Les espoirs et les attentes des jeunes africains ne seront comblés qu’au cœur d’une Afrique unie, forte, réconciliée, libérée de ses identités meurtrières et nourrie par le dialogue pacifique de ses identités multiples. L’intégration africaine est un instrument essentiel pour l’avenir de l’Afrique. Ces dernières années, de nombreux intellectuels africains l’ont affirmé fortement : la constitution des États-Unis d’Afrique est la seule voie qui ouvre des perspectives nouvelles pour le continent. L’intégration africaine est perçue comme la seule réponse convaincante au défi de la mondialisation ultralibérale et la planche de salut la plus sûre pour le continent africain.

Pour Joseph Ki-Zerbo, « l’option panafricaniste, aujourd’hui comme hier, demeure incontournable »[1]. Dans son Appel à la Jeunesse Africaine, Théophile Obenga affirme que « le futur de l’Afrique est panafricain, uniquement panafricain, toujours panafricain (…) Réanimer et revivre l’identité politique panafricaine, à travers les intégrations régionales et continentales, est le parcours adéquat vers le développement »[2]. Pour Cheikh Hamidou Kane, « L’Afrique doit s’unir, réellement, véritablement, rapidement, mettre en commun ses ressources humaines, au premier rang desquelles sa jeunesse, et ses ressources matérielles, parmi les plus considérables et les plus convoitées de la planète»[3]. Pour Edem Kodjo, « il n’y a pas d’avenir pour l’Afrique sans le panafricanisme et il ne saurait y avoir de renaissance véritable sans ressourcement au vin fort du panafricanisme »[4]. Pour Amzat Boukari-Yabara, « l’histoire du panafricanisme donne des clés pour comprendre, et parfois résoudre, les questions et les problèmes qui se posent à l’Afrique et que se posent les Africains »[5].  Plus récemment encore, au colloque « Penser et écrire l’Afrique », au Collège de France à Paris, l’historien et politologue camerounais, Achille Mbembe demandait que nous travaillions « à ouvrir l’Afrique à elle-même » en faisant de ce vaste continent un espace de circulation. Plus précisément, pour lui, « Il faut récupérer dans l’histoire précoloniale du continent la notion de transnationalité, retrouver cette circulation qui existait autrefois à travers les empires caravaniers et le commerce à longue distance. Il faudrait arriver à l’abolition des frontières héritées de la colonisation, car nul ne veut des Africains ailleurs »[6].
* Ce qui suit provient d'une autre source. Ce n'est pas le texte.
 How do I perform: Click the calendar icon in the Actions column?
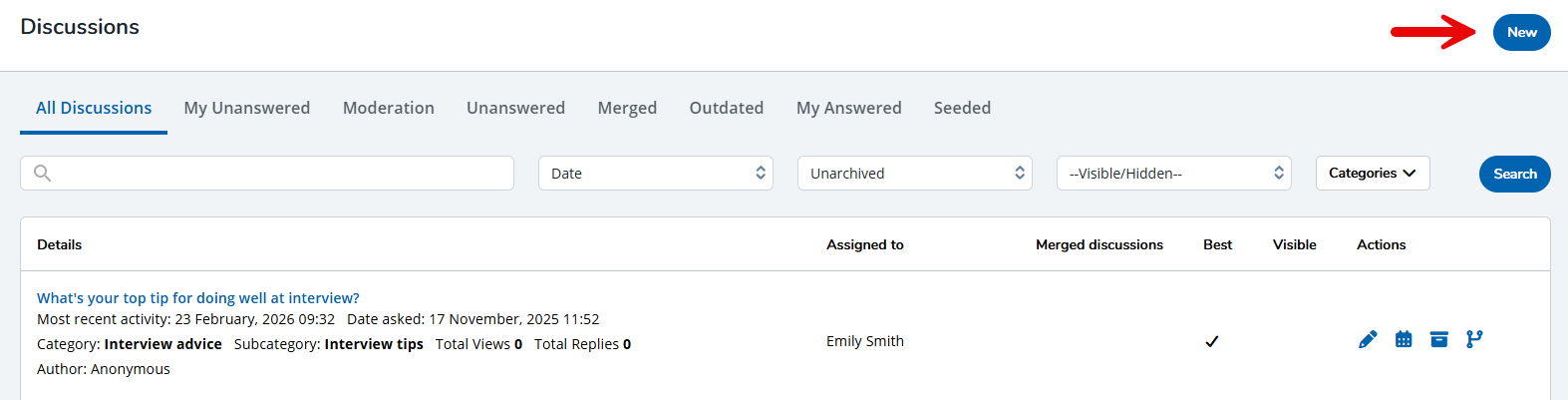pos(1404,340)
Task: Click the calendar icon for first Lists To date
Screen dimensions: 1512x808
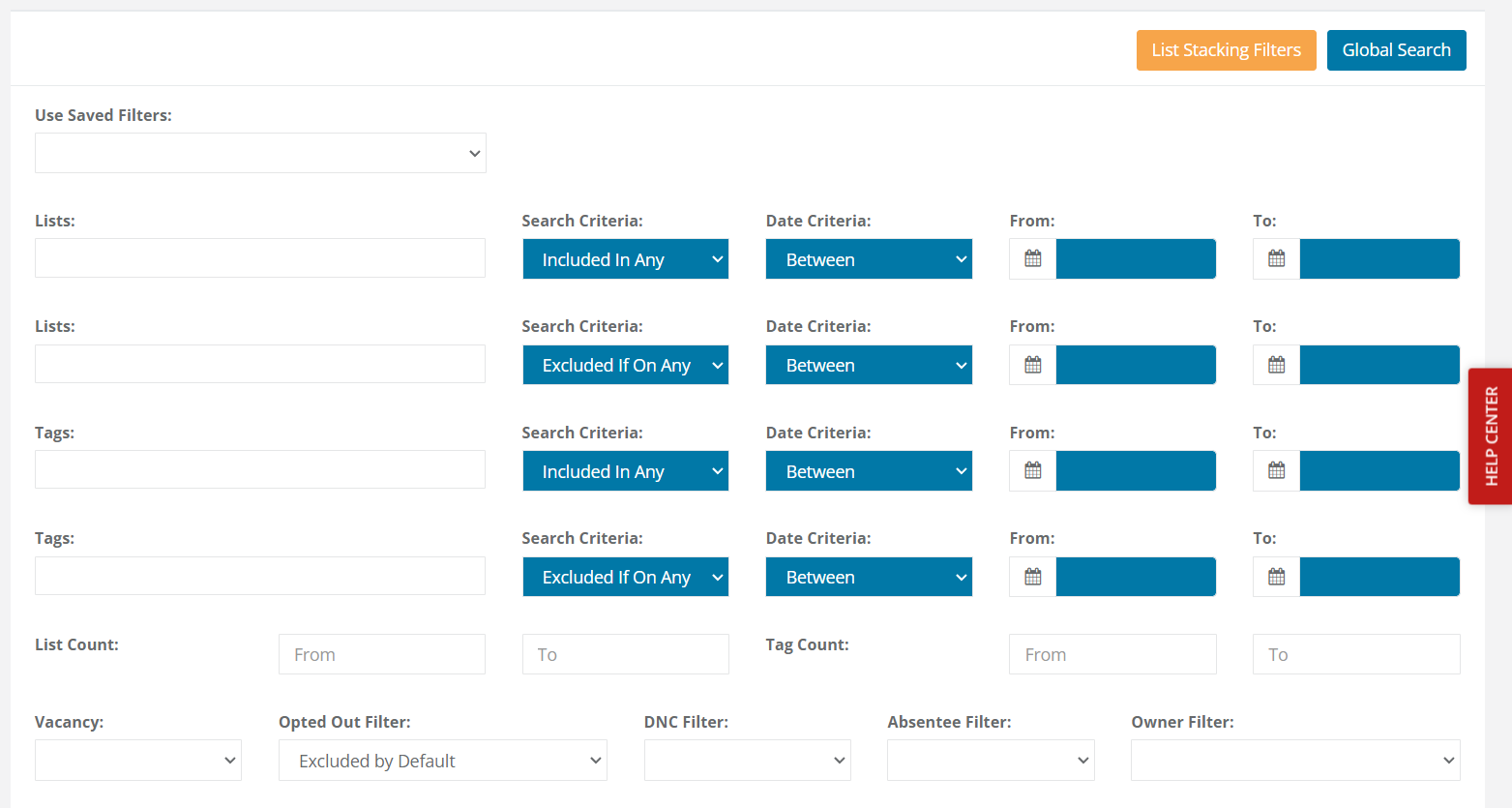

Fondamentalement, le projet d’une fédération continentale africaine doit mobiliser les énergies des jeunes africains. Le projet d’une Afrique unie peut paraître utopique pour certains. Mais, « l’utopie panafricaine est salutaire. Étant politique, elle peut devenir réalité demain »[7]. Il y a vraiment nécessité et urgence à éveiller chez les jeunes africains tous les sentiments qui leur permettent de participer à la construction d’une Afrique unie, parce que c’est notre intérêt de travailler à l’émergence d’une Afrique unie, politiquement stable, économiquement forte et raisonnablement gouvernée. L’enjeu est tellement important que nous devrions travailler tous pour que se mette en place la seule voie qui ouvre des perspectives nouvelles pour le continent, celle de la constitution des États-Unis d’Afrique noire. Le rendez-vous de l’histoire avec l’Afrique ne saurait exister sans la jeunesse africaine. Avec elle, nous pouvons rêver du possible.

Jean-Paul Sagadou

Initiateur des Voyages d’intégration africaine (V.I.A)

 

[1] Joseph KI-ZERBO, Repères pour l’Afrique, Ed. Panafrika/Slex/Nouvelles du Sud, Dakar, 2007, p. 180.

[2] Théophile OBENGA, Appel à la jeunesse africaine, éd. Ccinia communication, 2007, p. 73.

[3] Cf. Cheikh Hamidou KANE, Préface au livre de Aminata TRAORE, L’Afrique humiliée, Fayard, Paris, 2008, p. 18-19.

[4]Edem KODJO, Panafricanisme et Renaissance africaine, Ed. Graines de Pensées, Lomé, 2013, p. 7.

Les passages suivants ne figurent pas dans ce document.